Start of Data to use

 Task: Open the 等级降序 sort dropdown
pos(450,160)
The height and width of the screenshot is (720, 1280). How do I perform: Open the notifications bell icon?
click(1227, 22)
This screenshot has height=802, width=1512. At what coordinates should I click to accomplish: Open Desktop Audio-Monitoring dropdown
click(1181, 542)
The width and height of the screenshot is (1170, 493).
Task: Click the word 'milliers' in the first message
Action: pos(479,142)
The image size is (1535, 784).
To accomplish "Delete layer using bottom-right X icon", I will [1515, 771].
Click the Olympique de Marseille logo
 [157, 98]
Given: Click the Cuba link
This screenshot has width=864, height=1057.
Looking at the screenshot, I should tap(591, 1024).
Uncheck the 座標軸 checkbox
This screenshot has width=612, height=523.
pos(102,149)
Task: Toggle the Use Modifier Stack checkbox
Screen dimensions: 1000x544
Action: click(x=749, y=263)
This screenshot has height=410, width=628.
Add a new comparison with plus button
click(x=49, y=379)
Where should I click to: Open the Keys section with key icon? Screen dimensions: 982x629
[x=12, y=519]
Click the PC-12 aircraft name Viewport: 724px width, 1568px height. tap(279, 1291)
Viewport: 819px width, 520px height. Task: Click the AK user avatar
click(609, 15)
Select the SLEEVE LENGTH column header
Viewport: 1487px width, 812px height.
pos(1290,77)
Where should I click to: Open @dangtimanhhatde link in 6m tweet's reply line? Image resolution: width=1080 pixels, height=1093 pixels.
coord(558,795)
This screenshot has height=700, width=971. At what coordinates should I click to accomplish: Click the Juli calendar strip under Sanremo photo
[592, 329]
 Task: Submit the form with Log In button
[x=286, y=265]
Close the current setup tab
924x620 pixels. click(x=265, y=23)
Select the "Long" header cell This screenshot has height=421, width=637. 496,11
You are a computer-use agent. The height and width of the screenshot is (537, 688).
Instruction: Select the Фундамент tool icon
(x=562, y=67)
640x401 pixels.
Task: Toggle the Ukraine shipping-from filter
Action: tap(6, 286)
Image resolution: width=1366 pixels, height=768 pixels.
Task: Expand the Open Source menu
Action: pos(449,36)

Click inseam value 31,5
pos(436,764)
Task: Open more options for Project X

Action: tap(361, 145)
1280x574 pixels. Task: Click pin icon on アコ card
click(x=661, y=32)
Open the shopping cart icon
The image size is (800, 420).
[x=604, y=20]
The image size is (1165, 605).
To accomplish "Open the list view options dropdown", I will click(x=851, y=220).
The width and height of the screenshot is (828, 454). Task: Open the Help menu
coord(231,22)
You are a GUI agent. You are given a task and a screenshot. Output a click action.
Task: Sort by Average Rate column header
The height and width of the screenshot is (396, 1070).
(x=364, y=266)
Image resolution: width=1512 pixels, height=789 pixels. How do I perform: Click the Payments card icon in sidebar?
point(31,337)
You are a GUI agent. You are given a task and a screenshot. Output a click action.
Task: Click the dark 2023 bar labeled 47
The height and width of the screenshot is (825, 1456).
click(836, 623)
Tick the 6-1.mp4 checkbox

End of Data to use

→ What you need to do:
Above are some records; repeat all of them exactly.

→ Task answer:
 Task: Open the 等级降序 sort dropdown
pos(450,160)
The height and width of the screenshot is (720, 1280). How do I perform: Open the notifications bell icon?
click(1227, 22)
This screenshot has height=802, width=1512. At what coordinates should I click to accomplish: Open Desktop Audio-Monitoring dropdown
click(1181, 542)
The width and height of the screenshot is (1170, 493).
Task: Click the word 'milliers' in the first message
Action: pos(479,142)
The image size is (1535, 784).
To accomplish "Delete layer using bottom-right X icon", I will [1515, 771].
Click the Olympique de Marseille logo
 [157, 98]
Given: Click the Cuba link
This screenshot has width=864, height=1057.
Looking at the screenshot, I should tap(591, 1024).
Uncheck the 座標軸 checkbox
This screenshot has width=612, height=523.
pos(102,149)
Task: Toggle the Use Modifier Stack checkbox
Screen dimensions: 1000x544
Action: click(x=749, y=263)
This screenshot has height=410, width=628.
Add a new comparison with plus button
click(x=49, y=379)
Where should I click to: Open the Keys section with key icon? Screen dimensions: 982x629
[x=12, y=519]
Click the PC-12 aircraft name Viewport: 724px width, 1568px height. tap(279, 1291)
Viewport: 819px width, 520px height. Task: Click the AK user avatar
click(609, 15)
Select the SLEEVE LENGTH column header
Viewport: 1487px width, 812px height.
pos(1290,77)
Where should I click to: Open @dangtimanhhatde link in 6m tweet's reply line? Image resolution: width=1080 pixels, height=1093 pixels.
coord(558,795)
This screenshot has height=700, width=971. At what coordinates should I click to accomplish: Click the Juli calendar strip under Sanremo photo
[592, 329]
 Task: Submit the form with Log In button
[x=286, y=265]
Close the current setup tab
924x620 pixels. click(x=265, y=23)
Select the "Long" header cell This screenshot has height=421, width=637. 496,11
You are a computer-use agent. The height and width of the screenshot is (537, 688).
Instruction: Select the Фундамент tool icon
(x=562, y=67)
640x401 pixels.
Task: Toggle the Ukraine shipping-from filter
Action: tap(6, 286)
Image resolution: width=1366 pixels, height=768 pixels.
Task: Expand the Open Source menu
Action: pos(449,36)

Click inseam value 31,5
pos(436,764)
Task: Open more options for Project X

Action: tap(361, 145)
1280x574 pixels. Task: Click pin icon on アコ card
click(x=661, y=32)
Open the shopping cart icon
The image size is (800, 420).
[x=604, y=20]
The image size is (1165, 605).
To accomplish "Open the list view options dropdown", I will click(x=851, y=220).
The width and height of the screenshot is (828, 454). Task: Open the Help menu
coord(231,22)
You are a GUI agent. You are given a task and a screenshot. Output a click action.
Task: Sort by Average Rate column header
The height and width of the screenshot is (396, 1070).
(x=364, y=266)
Image resolution: width=1512 pixels, height=789 pixels. How do I perform: Click the Payments card icon in sidebar?
point(31,337)
You are a GUI agent. You are given a task and a screenshot. Output a click action.
Task: Click the dark 2023 bar labeled 47
The height and width of the screenshot is (825, 1456).
click(836, 623)
Tick the 6-1.mp4 checkbox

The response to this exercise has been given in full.